[Opening Extracted records section]
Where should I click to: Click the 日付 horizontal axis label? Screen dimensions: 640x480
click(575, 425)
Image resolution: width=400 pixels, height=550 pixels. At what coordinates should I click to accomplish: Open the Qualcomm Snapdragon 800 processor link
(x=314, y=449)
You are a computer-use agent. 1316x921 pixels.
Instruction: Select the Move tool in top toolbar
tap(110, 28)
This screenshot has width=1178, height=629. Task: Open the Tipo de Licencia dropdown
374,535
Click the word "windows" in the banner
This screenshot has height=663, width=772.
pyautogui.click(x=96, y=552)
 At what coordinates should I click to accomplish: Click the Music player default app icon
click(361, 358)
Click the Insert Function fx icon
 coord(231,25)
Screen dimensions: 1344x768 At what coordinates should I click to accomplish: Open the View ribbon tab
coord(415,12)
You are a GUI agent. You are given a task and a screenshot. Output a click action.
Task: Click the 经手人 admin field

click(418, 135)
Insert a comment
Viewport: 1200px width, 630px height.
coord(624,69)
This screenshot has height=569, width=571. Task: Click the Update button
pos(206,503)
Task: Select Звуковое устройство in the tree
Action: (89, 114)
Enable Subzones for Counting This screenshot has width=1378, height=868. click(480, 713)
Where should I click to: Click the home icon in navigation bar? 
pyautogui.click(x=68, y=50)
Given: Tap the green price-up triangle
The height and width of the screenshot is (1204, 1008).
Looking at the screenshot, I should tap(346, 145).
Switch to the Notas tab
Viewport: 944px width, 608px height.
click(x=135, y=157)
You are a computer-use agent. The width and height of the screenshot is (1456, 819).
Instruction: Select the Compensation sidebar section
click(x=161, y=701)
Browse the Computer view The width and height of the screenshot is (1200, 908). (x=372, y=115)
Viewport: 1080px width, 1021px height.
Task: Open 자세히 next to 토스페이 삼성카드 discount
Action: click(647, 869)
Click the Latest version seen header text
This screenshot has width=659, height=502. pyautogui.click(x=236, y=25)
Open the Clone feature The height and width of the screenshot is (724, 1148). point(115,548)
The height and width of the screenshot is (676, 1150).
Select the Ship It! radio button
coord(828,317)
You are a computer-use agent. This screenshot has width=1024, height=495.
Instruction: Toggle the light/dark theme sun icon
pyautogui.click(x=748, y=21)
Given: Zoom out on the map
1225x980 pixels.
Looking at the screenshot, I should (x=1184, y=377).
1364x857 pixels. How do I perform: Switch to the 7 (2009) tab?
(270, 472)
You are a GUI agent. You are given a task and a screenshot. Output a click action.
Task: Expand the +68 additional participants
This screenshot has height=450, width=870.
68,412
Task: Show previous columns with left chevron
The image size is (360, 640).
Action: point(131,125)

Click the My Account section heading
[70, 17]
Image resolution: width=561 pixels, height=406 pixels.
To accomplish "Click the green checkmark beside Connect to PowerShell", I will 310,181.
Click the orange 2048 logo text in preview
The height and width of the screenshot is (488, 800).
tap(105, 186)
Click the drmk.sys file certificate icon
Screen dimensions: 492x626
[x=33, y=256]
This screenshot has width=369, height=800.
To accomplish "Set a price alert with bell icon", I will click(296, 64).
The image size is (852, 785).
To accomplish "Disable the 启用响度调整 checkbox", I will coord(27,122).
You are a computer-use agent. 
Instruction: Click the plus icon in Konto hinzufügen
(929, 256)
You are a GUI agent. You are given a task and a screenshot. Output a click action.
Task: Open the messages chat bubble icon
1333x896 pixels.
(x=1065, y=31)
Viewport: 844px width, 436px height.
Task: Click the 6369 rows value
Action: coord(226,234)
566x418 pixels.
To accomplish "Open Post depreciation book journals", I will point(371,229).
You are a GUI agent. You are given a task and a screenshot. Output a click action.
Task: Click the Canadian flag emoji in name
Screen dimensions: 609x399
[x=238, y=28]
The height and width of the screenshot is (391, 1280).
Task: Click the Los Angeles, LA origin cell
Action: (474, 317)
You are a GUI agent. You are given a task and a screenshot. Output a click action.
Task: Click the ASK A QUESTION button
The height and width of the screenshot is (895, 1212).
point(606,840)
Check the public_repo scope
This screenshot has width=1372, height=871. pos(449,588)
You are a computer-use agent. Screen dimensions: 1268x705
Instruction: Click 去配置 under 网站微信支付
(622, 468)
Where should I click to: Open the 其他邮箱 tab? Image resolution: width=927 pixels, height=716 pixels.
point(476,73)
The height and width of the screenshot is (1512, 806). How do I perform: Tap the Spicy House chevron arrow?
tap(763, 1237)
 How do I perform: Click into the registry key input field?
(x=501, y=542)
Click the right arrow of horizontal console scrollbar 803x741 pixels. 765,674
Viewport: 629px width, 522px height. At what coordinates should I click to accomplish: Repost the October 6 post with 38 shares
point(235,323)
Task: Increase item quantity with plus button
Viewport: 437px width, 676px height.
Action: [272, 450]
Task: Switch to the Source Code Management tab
[Closing Extracted records section]
Assigned task: Using the line that contains "Task: Increase item quantity with plus button" as the first, reproduce each line exactly through the last line of the listing.

Answer for the task:
Task: Increase item quantity with plus button
Viewport: 437px width, 676px height.
Action: [272, 450]
Task: Switch to the Source Code Management tab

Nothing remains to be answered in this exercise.